I watched it again last year after some years had passed since the last viewing and enjoyed it far better than I remembered it.


----------



## Frances Lengel (Dec 16, 2013)

sim667 said:


> Alien.
> 
> All my freinds ghasp in contempt whenever I mentioned I haven't seen it.



That's a film I've tried to watch, but have never succeeded in sitting all the way through coz it's boring. Mind you, it's in space, what do you expect?


----------



## SpookyFrank (Dec 16, 2013)

I haven't seen any of the spaghetti westerns. I watched a bit of 'Once Upon A Time' and, refusing to believe that it was even supposed to be a proper movie, abandoned the entire genre in disgust.


----------



## Agent Sparrow (Dec 16, 2013)

Crispy said:


> YOU HAVEN'T SEEN ROBOCOP?!?!?!


You should totally know I haven't seen Robocop! Shows how much you pay attention to what I say!


----------



## DaveCinzano (Dec 16, 2013)

Agent Sparrow said:


> Shows how much you pay attention to what I say!



Half-past six?


----------



## DotCommunist (Dec 16, 2013)

never got round to Citizen Kane

probably will one day


----------



## Monkeygrinder's Organ (Dec 16, 2013)

I was walking back to the office with my lunch today and someone just in front of me said loudly to the person he was with 'I haven't seen Sister Act 2,' which made me think of this thread.

And as it happens I have not seen Sister Act 2.


----------



## DotCommunist (Dec 16, 2013)

Monkeygrinder's Organ said:


> I was walking back to the office with my lunch today and someone just in front of me said loudly to the person he was with 'I haven't seen Sister Act 2,' which made me think of this thread.
> 
> And as it happens I have not seen Sister Act 2.

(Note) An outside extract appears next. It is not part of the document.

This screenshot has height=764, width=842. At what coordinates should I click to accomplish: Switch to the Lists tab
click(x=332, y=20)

it's better than sister act one.Lauren Hill steals the show


----------



## geminisnake (Dec 16, 2013)

not-bono-ever said:


> Honestly, I know this goes against the grain, but Mr Beans Holiday is a classic- and I dont like Mr Bean



a) I can't stand Mr Bean, b) I can't stand Rowan Atkinson as a person. He is rude and arrogant ime.

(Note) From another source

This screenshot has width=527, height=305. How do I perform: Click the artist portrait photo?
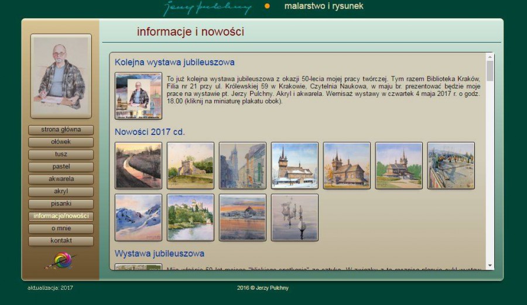tap(61, 76)
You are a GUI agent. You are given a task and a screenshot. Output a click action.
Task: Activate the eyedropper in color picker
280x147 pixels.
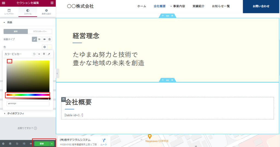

I don't think I've seen Sister Act 2. Is that the film with Whoopi Goldberg being a nun?


----------



## N_igma (Dec 17, 2013)

Citizen Kane
Gone with the Wind
Doctor Zhivago
Casablanca
It's a Wonderful Life
Any of the Star Wars films
Any of the Harry Potter films (although this isn't a bad thing I don't think)
Most James Bond films
Finding Nemo and quite a lot of those Disney/Pixar films

Also I think Simon Pegg is an annoying unfunny twit I've tried to watch his films but gave up very quickly.


----------



## Stigmata (Dec 17, 2013)

Reservoir Dogs


----------



## Pickman's model (Dec 17, 2013)

the sound of music


----------



## Virtual Blue (Dec 17, 2013)

Saving Private Ryan.
Life is Beautiful.
Citizen Kane.
Wall E.
Lawrence of Arabia.


----------



## Sprocket. (Dec 17, 2013)

East of Eden.
The Grapes of Wrath.
Avatar.
The Hobbit.


----------



## danny la rouge (Dec 17, 2013)

N_igma said:


> Citizen Kane


You haven't asked for my opinion, but I'm going to give it anyway.

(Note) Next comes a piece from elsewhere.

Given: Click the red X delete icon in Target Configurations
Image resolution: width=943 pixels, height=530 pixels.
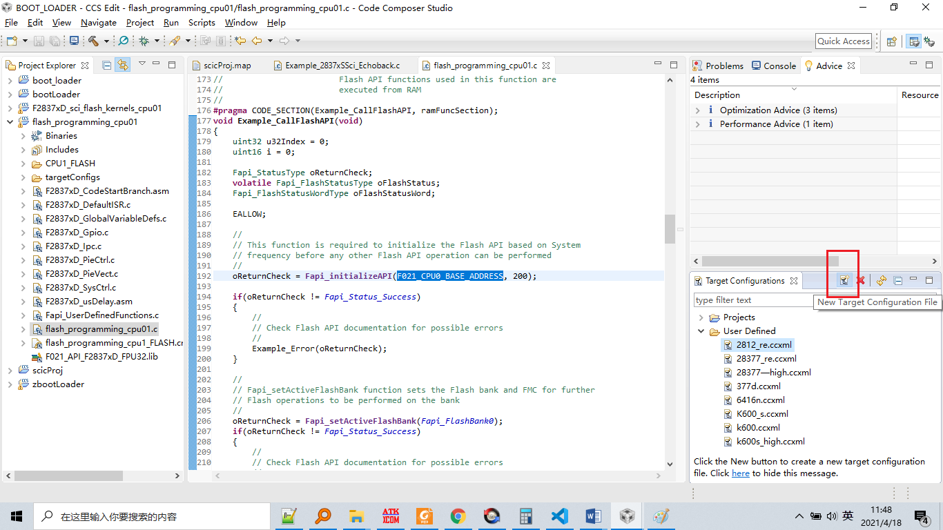Looking at the screenshot, I should click(x=861, y=280).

*Citizen Kane* - It's visually stunning, but dull. If you are into film history, you should probably watch it.  But it's _hugely_ over rated.
*Gone with the Wind* - not seen it all the way through, either.  I'm not persuaded I'm missing anything.
*Doctor Zhivago* - Now that you _should_ put right.  It's very long, but it's epic cinema at its best.
*Casablanca* - A classic.  You're missing out.
*It's a Wonderful Life* - Flawed, mawkish, politically suspect, but actually a great festive film.
Any of the *Star Wars* films - Well done.  Keep it that way. 
Any of the *Harry Potter* films (although this isn't a bad thing I don't think) - A couple of them are OK, but don't go out of your way.
Most *James Bond* films - If you've seen one, you have no need to see more.  In fact, one's too many.
*Finding Nemo* and quite a lot of those *Disney/Pixar* films - Pixar have turned out some fantastic children's films.  You should try to catch one. Try *Up*.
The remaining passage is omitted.